# Wild RBBS & Blue- Tongue



## Acrochordus (Aug 16, 2009)

Since it was 27 degrees today on the Central Coast, i thought i would go for abit of a walk to see if i could find some Herps. Well i whent to Ourimbah, at this place where i had been looking around a far bit in winter, in that time i had been thinking it would be perfect habitat for a range of reptile. Well i set off for the walk at about 10:00am, in about 20 minutes i saw a RBBS, so i got some pics and kept walking but there was no more. I got home and found a Blue- Tongued Lizard on my lawn in the backyard.
Thanks Tim.


----------



## Acrochordus (Aug 16, 2009)

Blue- Tongue Lizard.


----------



## look_whos_talkin (Aug 16, 2009)

nice one mate


----------



## Sonicchaotic (Aug 16, 2009)

Very nice finds, am such a fan of RBBS's So beautiful!


----------



## Acrochordus (Aug 16, 2009)

Sonicchaotic said:


> Very nice finds, am such a fan of RBBS's So beautiful!

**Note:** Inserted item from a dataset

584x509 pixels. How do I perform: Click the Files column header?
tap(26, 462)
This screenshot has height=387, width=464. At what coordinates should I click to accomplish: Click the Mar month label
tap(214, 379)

Thanks same hear there my favourite snake, this one was great to photography it wasen't worried about me at all, it was to busy sunning itself.
Thanks Tim.


----------



## Justdriftnby (Aug 16, 2009)

Every time I see a RBBS it makes me want one even more, as soon as we get this move over and done with and I have my new herp room set up it will be on the top of my list


----------



## reptilefan95 (Aug 16, 2009)

Nice mate i also saw a RBB as i was walking along a mates house, situated near some marshy area i love how secretive they are!


----------



## Acrochordus (Aug 16, 2009)

Justdriftnby said:


> Every time I see a RBBS it makes me want one even more, as soon as we get this move over and done with and I have my new herp room set up it will be on the top of my list


 yea deffinatly on top of my list when i turn 18 and get my Class 2 licence.
Thanks Tim.


----------



## Poggle (Aug 16, 2009)

RBBS are just too perfect


----------



## Walker (Aug 16, 2009)

Awsome pics acrochordus i my self live on the central coast and encounterd a redbellie like that the other day with one of those cool brown noses if you dont mind me askingdont mind me asking where do you live kinie or do you just herp there?


----------



## Walker (Aug 16, 2009)

Sory about the muck up with the if you dont mind me asking bit didnt check it befor i sent it.:lol::lol::lol:


----------



## Acrochordus (Aug 16, 2009)

Walker said:


> Awsome pics acrochordus i my self live on the central coast and encounterd a redbellie like that the other day with one of those cool brown noses if you dont mind me askingdont mind me asking where do you live kinie or do you just herp there?


PM sent!!


----------



## BenReyn (Aug 16, 2009)

Thats a fantastic RBBS!
Nothing better then to see them in the wild
Thanks for sharing,
Ben.


----------



## Acrochordus (Aug 16, 2009)

BenReyn said:


> Thats a fantastic RBBS!
> Nothing better then to see them in the wild
> Thanks for sharing,
> Ben.


Yea you can't really beat seeing Herps in the Wild, especially snakes!!
Thanks Tim.


----------



## $NaKe PiMp (Aug 16, 2009)

keep up the good work young fella

ourimbah is an amazing herp spot i have been there once there is an abundance of forest dragons and land mullets


----------



## Acrochordus (Aug 16, 2009)

$NaKe PiMp said:


> keep up the good work young fella
> 
> ourimbah is an amazing herp spot i have been there once there is an abundance of forest dragons and land mullets


Yea i heard that the place i whent today has a stack of Land Mullets, When i was walking there with my dad he said he saw a lizard jump off the tree to the ground so i investigated it but came up empty, so could of even been a Angle Head.
Thanks Tim.


----------



## $NaKe PiMp (Aug 16, 2009)

also stephans banded snakes and forest tigers dwell there,i mite head up there soon i reckon its a great spot although ive been having alotof sucess this week with herps in north west sydney catching a couple of browns,whips and even a beardie was out which surprised me
oh and a little moutain dragon


----------



## Acrochordus (Aug 16, 2009)

$NaKe PiMp said:


> also stephans banded snakes and forest tigers dwell there,i mite head up there soon i reckon its a great spot although ive been having alotof sucess this week with herps in north west sydney catching a couple of browns,whips and even a beardie was out which surprised me
> oh and a little moutain dragon


Nice finds, yea it's a great spot, i was sussing it out in winter, can't wait to fully spring and summer i will be getting out on the roads at night, to photography all different snakes that live hear.
Thanks Tim.


----------



## Sel (Aug 16, 2009)

Nice pic...today was such a perfect day


----------